After a recent Washington State Auditor’s Office (SAO) performance audit determined state agencies are falling short when complying with the Regulatory Fairness Act (RFA), lawmakers are pushing legislation to fine tune the law to make sure small businesses aren’t disproportionately affected. At the end of last week, HB 1120 received a public hearing for the first time in the Senate, after passing the House unanimously.
Regulations Are ‘Top Concern’
Although public testimony was short, the bill has strong support moving forward.
“I can tell you that regulations are the top concern of phone calls that we get from small businesses,” Gary Smith, Executive Director of the Independent Business Association, told the Senate State Government Committee on Friday, March 17. “They outnumber questions on taxes three to one.”
For Mark Johnson, Vice President of Government Affairs for the Washington Retail Association, the bill “increases the accountability and transparency of the RFA and makes it more robust and strengthens it,” he said.
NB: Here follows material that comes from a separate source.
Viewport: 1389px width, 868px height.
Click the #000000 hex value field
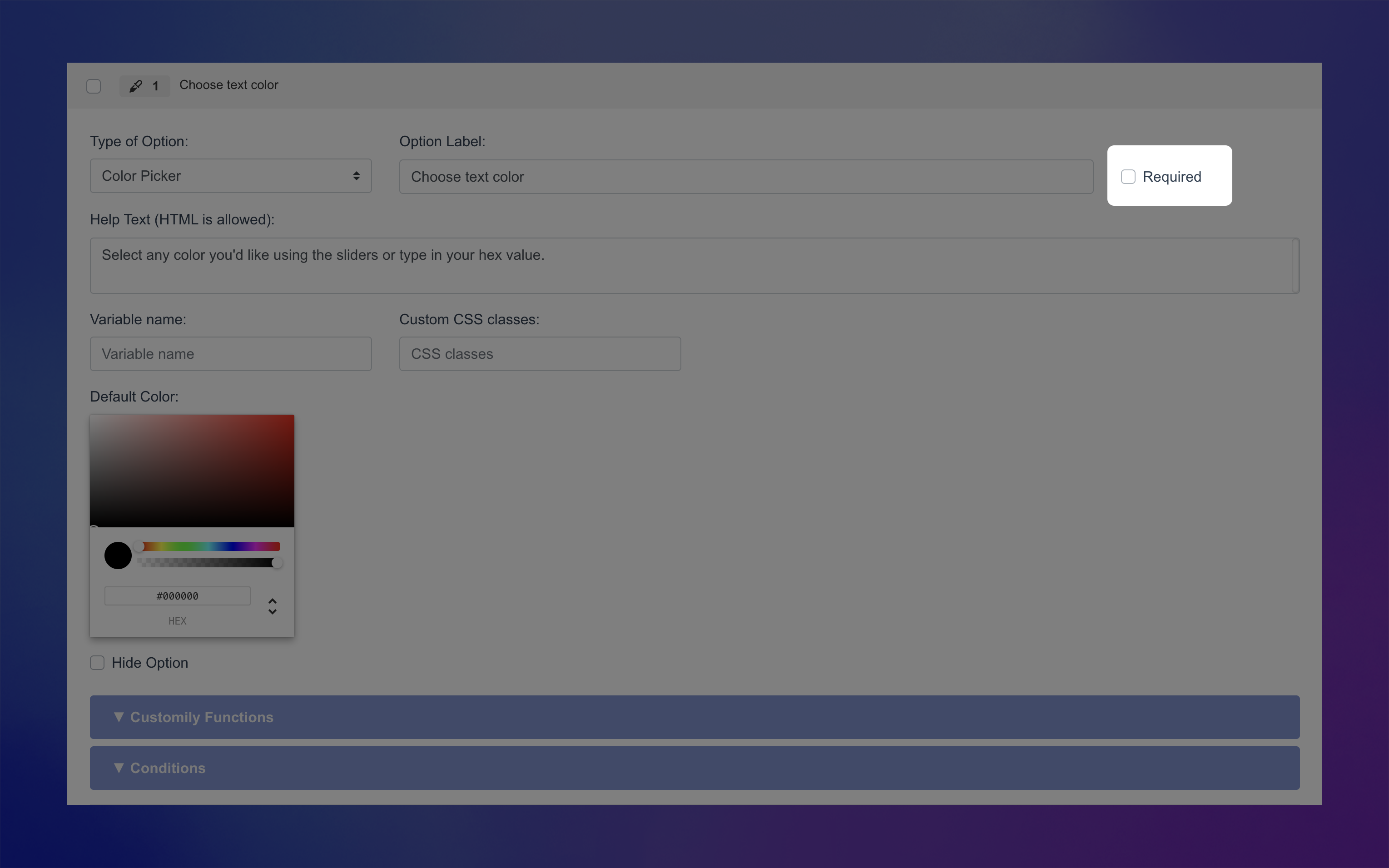pos(177,596)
In January, business advocates testified that the regulatory environment for small businesses becomes overwhelming for an employer, and the bill would help state agencies better consider those employers and reduce compliance costs.
The legislation stems from a December 2016 SAO performance audit which found that state agencies “did not always provide clear, fully-supported, and complete information consistent with the complex requirements of the RFA,” according to the report. Of the 331 proposed rules affecting businesses filed in 2014 and 2015, 46 percent claiming RFA exemptions were proven to be invalid.
Smith: ‘Undue, Disproportionate Burden’
State Rep. Norma Smith (R-10) told committee members the audit showed Washington’s agencies “in significant measure” were not complying with RFA. She added HB 1120 was crafted to add clarity to the law and solve the problem administratively.
Smith is prime sponsor of the measure, and cosponsors include State Reps. Jeff Morris (D-40), Minority Whip Dave Hayes (R-10), Derek Stanford (D-1), and Luanne Van Werven (R-42).
“When the auditor did a performance audit of the RFA it’s because we as the legislature had recognized years ago that what everyone else knows; there’s a reason that we have one of the highest failure rates in the nation for our small businesses,” Smith told the committee.
“Regulation has an undue burden on small business and a disproportionate burden,” she added. “We had enacted the RFA to ensure our small business have a voice and that we are mitigating that undue and overstrenuous burden.”
Considering Job Creation
On March 2, the State House approved the measure in an unanimous vote. During executive session, Morris argued for the bill’s passage as a way to encourage the success of those small companies, to create new jobs, and stimulate the state’s economy.
“We are doing what we can control here in the state of Washington by this act to make sure that we don’t have an adverse impact on small businesses because frankly when you look at job creation, it’s really those small businesses and the business that are bringing their second product to market that create the bulk of the new jobs in the economy,” he said. “That’s why it’s important to continuously look at how we are impacting these folks because we have an economic upswing, this is where most of the innovation and creation happens.”
In 1982, the state legislature enacted the RFA to address the negative impacts of state regulations on small business.
Under RFA, a state agency proposing a rule with more than a minor cost to a business must create a small business economic impact statement (SBEIS). A SBEIS must include a calculation of whether the regulation would cause a disproportionate impact on small business, the number of jobs created or lost by complying with the rule, and efforts made to reduce the cost for those business or a stated reasoning for why this could not be achieved, among other information.
If the rule would have a disproportionate impact on businesses with 50 of fewer employees according to the SBEIS, the agency must reduce the costs of complying with the rule where feasible. To achieve this, agencies must consider eliminating or reducing substantive, bookkeeping, or reporting requirements, cutting down the rate of inspections, adjusting the fines for breaking the rule, or examine suggestions from business stakeholders.
Under HB 1120:
-An agency proving a rule would not affect small business would be exempt from creating a SBEIS;
-The Office of Regulatory Innovation and Assistance (ORIA) would act as the liaison for state agencies to work with for complying with RFA and prove appropriate resources;
-An agency must consider all of the suggested methods in the RFA for reducing compliance costs if a rule would only affect small businesses;
-An agency must reduce those costs if a proposed rule would create more than a minor cost to small business and the agency lacks adequate data to prove a disproportionate impact; and
-Sometime after June 30, 2020, the SAO must perform a follow-up performance review of agency cooperation with RFA.
Following Smith’s remarks and business stakeholder comments in committee, Chair State Sen. Mark Miloscia (R-30) assured panel members the measure would receive a do pass recommendation.